Smith:1. Affiliation. — The petitioner claims affiliation with the Greer Steel Company on the grounds of ownership or control of substantially all of the stock of both companies by the same interests. See section 240 (b), Revenue Act of 1918.
The majority stockholders of the petitioner, H. C. Greer and Agnes R. Greer, owned substantially all of the stock of the Greer Steel Company but the petitioner’s minority stockholders, owning approximately 26 per cent of the petitioner’s stock, owned no interest in the Greer Steel Company, except for the one qualifying share owned by Bierer. The petitioner’s principal minority stockholders were W. L. Curry, who owned 405 shares, or 16.16 per cent; Ever-hart Bierer, who owned 150 shares, or 6 per cent; and Carl Springer and J. W. Abraham, who owned 50 shares, or 2 per cent each. Except for the one qualifying share owned by Bierer, none of these individuals owned any stock in the Steel Company. Only 71.89 per cent of the petitioner’s stock was owned by the stockholders common to both companies. The petitioner does not contend that this constituted substantially all of the petitioner’s stock. It does contend, however, that the stock of both companies was controlled by the same interests; that H. C. Greer actually controlled the stock and dominated the policies of both companies and that H. C. Greer, Agnes R. Greer, Everhart Bierer and A. W. Hawley constituted *653tbe same interests within the meaning of the statute; and that the companies operated as a single business unit.
The respondent relies upon the more strict rule of ownership or control by the same 'beneficial interests and cites Ice Service Co. v. Commissioner, 30 Fed. (2d) 230; Hirsch & Co. v. Commissioner, 30 Fed. (2d) 645; Conley Tin Foil Corporation, 17 B. T. A. 65; Empire Safe Deposit Co., 19 B. T. A. 1137.

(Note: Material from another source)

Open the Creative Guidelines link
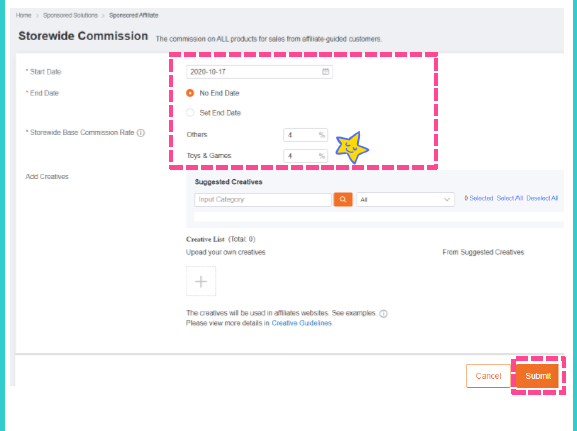 302,323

The evidence leaves no doubt in our minds that H. C. Greer actually controlled all of the stock as well as the business policies of both companies. There were also intercompany transactions tending to formulate the separate companies into a single business unit. For a period of five months in 1920, at a time of labor shortage, the Steel Company transferred labor and equipment from its lime plant to the petitioner without cost. At the same time the petitioner furnished the Steel Company with a small amount of electric current. There were other intercompany transactions and working agreements of mutual benefit. The petitioner lent the Steel Company $31,000 in 1920 upon which no interest was charged.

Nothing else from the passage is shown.